++++ Text provided
The representation of the geometry of structures is a fundamental issue in several engineering computer applications. The geometry of tunnels present a variety of different problems that have been solved in many different ways depending upon the context in which they have been formulated, the general approach that has been adopted for the application and the target users of the application itself.

In this paper we provide a family of solutions to the problem of representing the geometry of tunnels in an application whose purpose is the assistance to a team that operates the tunnel upgrade to functional and prescriptive requirements. The paper addresses the problem in three different steps:

We formulate the problem in a general framework, associated with the question of defining the basic constraints that the geometry of a tunnel should respect; in this phase we pose specific attention to the solution strategy, and in particular to the solution methodology;
We embed the general framework into the specific application and analyze the several levels at which the geometric analysis can be performed;
We provide a formalization of the proposed models into a logical theory, the description logic that has been employed in various cases of engineering, in particular in the context of civil and structural engineering.

There are fundamentally five different directions in which the geometry of a tunnel can be specified and we provide the full combinatorial analysis of the deployments of these models in based upon the implementation of different rewriting operators. The paper concentrates upon the five directions, the combinatorial explosion analysis, the analysis of the resulting formalizations, in terms of correctness, completeness and the complexity of reasoning.
++++++++
» **Short task 1**: Switch "five" to "six" in the passage on tunnel geometry, and write out the stretch from "There are fundamentally" through "complexity of reasoning." with that change.
++++ Data excerpts
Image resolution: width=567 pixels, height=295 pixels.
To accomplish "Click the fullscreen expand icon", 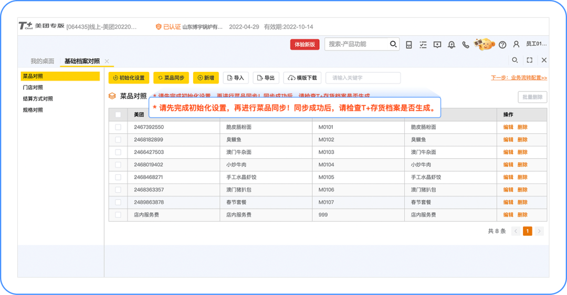I will pos(529,60).
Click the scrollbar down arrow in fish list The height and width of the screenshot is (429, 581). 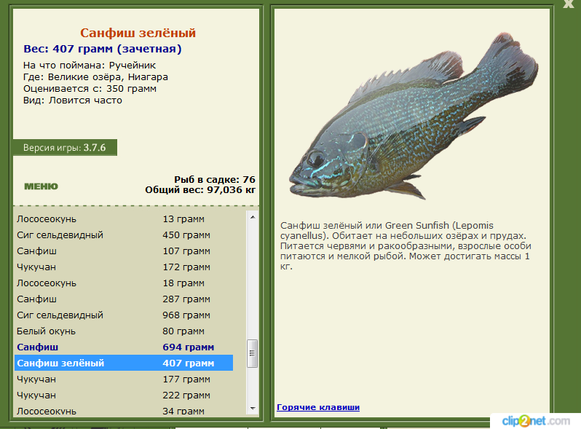(253, 408)
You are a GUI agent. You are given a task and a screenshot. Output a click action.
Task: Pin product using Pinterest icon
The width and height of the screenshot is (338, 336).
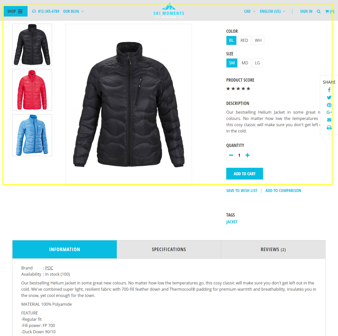(329, 105)
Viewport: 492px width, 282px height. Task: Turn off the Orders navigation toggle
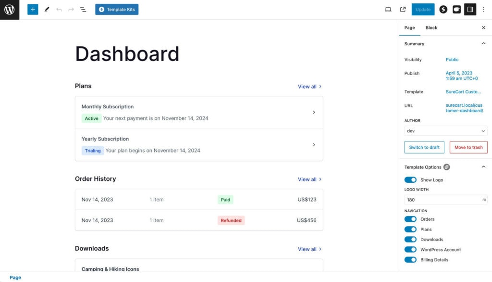pos(410,219)
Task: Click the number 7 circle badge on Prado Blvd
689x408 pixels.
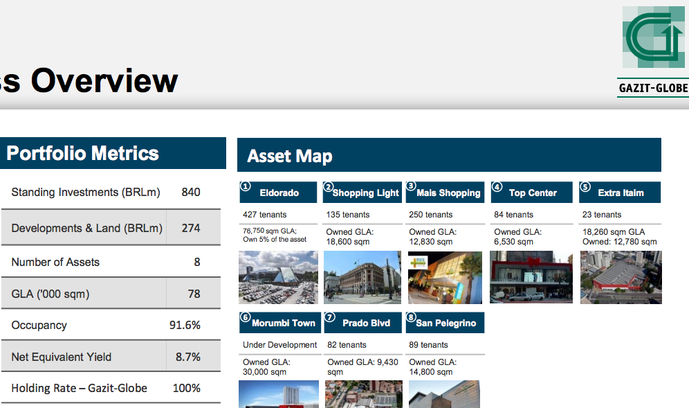Action: pyautogui.click(x=329, y=317)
++++++++
» **Short task 2**: Render the entries as a numbered list, covering the stretch from the line that contains "You are a GUI" through the end of the entries. Leave out blank lines and the pictures.

» **Exercise answer 1**:
There are fundamentally six different directions in which the geometry of a tunnel can be specified and we provide the full combinatorial analysis of the deployments of these models in based upon the implementation of different rewriting operators. The paper concentrates upon the six directions, the combinatorial explosion analysis, the analysis of the resulting formalizations, in terms of correctness, completeness and the complexity of reasoning.

» **Exercise answer 2**:
1. You are a GUI agent. You are given a task and a screenshot. Output a click action.
2. Task: Pin product using Pinterest icon
3. The width and height of the screenshot is (338, 336).
4. (329, 105)
5. Viewport: 492px width, 282px height. Task: Turn off the Orders navigation toggle
6. pos(410,219)
7. Task: Click the number 7 circle badge on Prado Blvd
8. 689x408 pixels.
9. Action: pyautogui.click(x=329, y=317)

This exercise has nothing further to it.